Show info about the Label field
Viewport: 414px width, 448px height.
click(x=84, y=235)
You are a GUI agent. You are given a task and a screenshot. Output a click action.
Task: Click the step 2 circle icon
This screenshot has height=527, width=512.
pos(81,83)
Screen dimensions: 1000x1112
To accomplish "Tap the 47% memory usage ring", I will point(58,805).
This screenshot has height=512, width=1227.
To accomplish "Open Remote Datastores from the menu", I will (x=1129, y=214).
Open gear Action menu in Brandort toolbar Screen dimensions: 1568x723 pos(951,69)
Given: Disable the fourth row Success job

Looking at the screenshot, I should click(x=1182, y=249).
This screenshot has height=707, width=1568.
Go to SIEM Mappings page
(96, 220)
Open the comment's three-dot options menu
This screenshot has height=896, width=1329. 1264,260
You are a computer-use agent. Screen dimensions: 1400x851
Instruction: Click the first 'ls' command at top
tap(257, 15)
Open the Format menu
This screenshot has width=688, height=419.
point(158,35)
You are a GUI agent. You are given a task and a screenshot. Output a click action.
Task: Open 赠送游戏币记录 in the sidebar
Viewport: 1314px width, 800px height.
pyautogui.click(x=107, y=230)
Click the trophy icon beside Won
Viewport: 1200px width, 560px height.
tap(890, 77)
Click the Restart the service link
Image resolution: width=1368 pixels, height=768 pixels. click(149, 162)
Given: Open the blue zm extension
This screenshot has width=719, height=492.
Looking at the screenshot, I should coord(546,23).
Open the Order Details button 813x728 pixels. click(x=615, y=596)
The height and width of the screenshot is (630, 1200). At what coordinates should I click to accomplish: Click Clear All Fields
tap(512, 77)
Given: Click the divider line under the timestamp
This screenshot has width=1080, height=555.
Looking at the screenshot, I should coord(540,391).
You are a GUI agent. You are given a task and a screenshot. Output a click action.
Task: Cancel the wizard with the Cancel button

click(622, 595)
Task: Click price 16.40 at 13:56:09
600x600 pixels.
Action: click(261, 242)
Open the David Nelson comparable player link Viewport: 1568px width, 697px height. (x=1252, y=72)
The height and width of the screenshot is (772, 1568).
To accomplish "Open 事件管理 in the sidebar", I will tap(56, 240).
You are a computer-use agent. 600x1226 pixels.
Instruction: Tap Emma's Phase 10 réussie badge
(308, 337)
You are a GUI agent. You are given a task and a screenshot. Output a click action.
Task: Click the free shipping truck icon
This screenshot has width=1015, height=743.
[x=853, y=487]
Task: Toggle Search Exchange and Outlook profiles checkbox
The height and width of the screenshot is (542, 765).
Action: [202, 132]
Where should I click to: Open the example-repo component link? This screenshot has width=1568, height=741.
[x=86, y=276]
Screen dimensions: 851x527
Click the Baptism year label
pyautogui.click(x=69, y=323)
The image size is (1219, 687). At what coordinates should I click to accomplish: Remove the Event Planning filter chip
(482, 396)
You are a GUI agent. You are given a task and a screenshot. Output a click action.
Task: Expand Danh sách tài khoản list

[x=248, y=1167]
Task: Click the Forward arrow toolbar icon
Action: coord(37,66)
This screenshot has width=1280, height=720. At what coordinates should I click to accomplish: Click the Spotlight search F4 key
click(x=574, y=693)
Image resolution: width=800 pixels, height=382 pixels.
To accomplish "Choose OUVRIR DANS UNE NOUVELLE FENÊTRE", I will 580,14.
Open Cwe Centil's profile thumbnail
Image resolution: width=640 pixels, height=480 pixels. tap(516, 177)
• • • •
Set exercise —
Output every line of the records above as a Markdown table with a Row column for the row number and a Line column for the line's text, leaving out blank lines.

Full solution —
| Row | Line |
|---|---|
| 1 | Show info about the Label field |
| 2 | Viewport: 414px width, 448px height. |
| 3 | click(x=84, y=235) |
| 4 | You are a GUI agent. You are given a task and a screenshot. Output a click action. |
| 5 | Task: Click the step 2 circle icon |
| 6 | This screenshot has height=527, width=512. |
| 7 | pos(81,83) |
| 8 | Screen dimensions: 1000x1112 |
| 9 | To accomplish "Tap the 47% memory usage ring", I will point(58,805). |
| 10 | This screenshot has height=512, width=1227. |
| 11 | To accomplish "Open Remote Datastores from the menu", I will (x=1129, y=214). |
| 12 | Open gear Action menu in Brandort toolbar Screen dimensions: 1568x723 pos(951,69) |
| 13 | Given: Disable the fourth row Success job |
| 14 | Looking at the screenshot, I should click(x=1182, y=249). |
| 15 | This screenshot has height=707, width=1568. |
| 16 | Go to SIEM Mappings page |
| 17 | (96, 220) |
| 18 | Open the comment's three-dot options menu |
| 19 | This screenshot has height=896, width=1329. 1264,260 |
| 20 | You are a computer-use agent. Screen dimensions: 1400x851 |
| 21 | Instruction: Click the first 'ls' command at top |
| 22 | tap(257, 15) |
| 23 | Open the Format menu |
| 24 | This screenshot has width=688, height=419. |
| 25 | point(158,35) |
| 26 | You are a GUI agent. You are given a task and a screenshot. Output a click action. |
| 27 | Task: Open 赠送游戏币记录 in the sidebar |
| 28 | Viewport: 1314px width, 800px height. |
| 29 | pyautogui.click(x=107, y=230) |
| 30 | Click the trophy icon beside Won |
| 31 | Viewport: 1200px width, 560px height. |
| 32 | tap(890, 77) |
| 33 | Click the Restart the service link |
| 34 | Image resolution: width=1368 pixels, height=768 pixels. click(149, 162) |
| 35 | Given: Open the blue zm extension |
| 36 | This screenshot has width=719, height=492. |
| 37 | Looking at the screenshot, I should coord(546,23). |
| 38 | Open the Order Details button 813x728 pixels. click(x=615, y=596) |
| 39 | The height and width of the screenshot is (630, 1200). At what coordinates should I click to accomplish: Click Clear All Fields |
| 40 | tap(512, 77) |
| 41 | Given: Click the divider line under the timestamp |
| 42 | This screenshot has width=1080, height=555. |
| 43 | Looking at the screenshot, I should coord(540,391). |
| 44 | You are a GUI agent. You are given a task and a screenshot. Output a click action. |
| 45 | Task: Cancel the wizard with the Cancel button |
| 46 | click(622, 595) |
| 47 | Task: Click price 16.40 at 13:56:09 |
| 48 | 600x600 pixels. |
| 49 | Action: click(261, 242) |
| 50 | Open the David Nelson comparable player link Viewport: 1568px width, 697px height. (x=1252, y=72) |
| 51 | The height and width of the screenshot is (772, 1568). |
| 52 | To accomplish "Open 事件管理 in the sidebar", I will tap(56, 240). |
| 53 | You are a computer-use agent. 600x1226 pixels. |
| 54 | Instruction: Tap Emma's Phase 10 réussie badge |
| 55 | (308, 337) |
| 56 | You are a GUI agent. You are given a task and a screenshot. Output a click action. |
| 57 | Task: Click the free shipping truck icon |
| 58 | This screenshot has width=1015, height=743. |
| 59 | [x=853, y=487] |
| 60 | Task: Toggle Search Exchange and Outlook profiles checkbox |
| 61 | The height and width of the screenshot is (542, 765). |
| 62 | Action: [202, 132] |
| 63 | Where should I click to: Open the example-repo component link? This screenshot has width=1568, height=741. |
| 64 | [x=86, y=276] |
| 65 | Screen dimensions: 851x527 |
| 66 | Click the Baptism year label |
| 67 | pyautogui.click(x=69, y=323) |
| 68 | The image size is (1219, 687). At what coordinates should I click to accomplish: Remove the Event Planning filter chip |
| 69 | (482, 396) |
| 70 | You are a GUI agent. You are given a task and a screenshot. Output a click action. |
| 71 | Task: Expand Danh sách tài khoản list |
| 72 | [x=248, y=1167] |
| 73 | Task: Click the Forward arrow toolbar icon |
| 74 | Action: coord(37,66) |
| 75 | This screenshot has width=1280, height=720. At what coordinates should I click to accomplish: Click the Spotlight search F4 key |
| 76 | click(x=574, y=693) |
| 77 | Image resolution: width=800 pixels, height=382 pixels. |
| 78 | To accomplish "Choose OUVRIR DANS UNE NOUVELLE FENÊTRE", I will 580,14. |
| 79 | Open Cwe Centil's profile thumbnail |
| 80 | Image resolution: width=640 pixels, height=480 pixels. tap(516, 177) |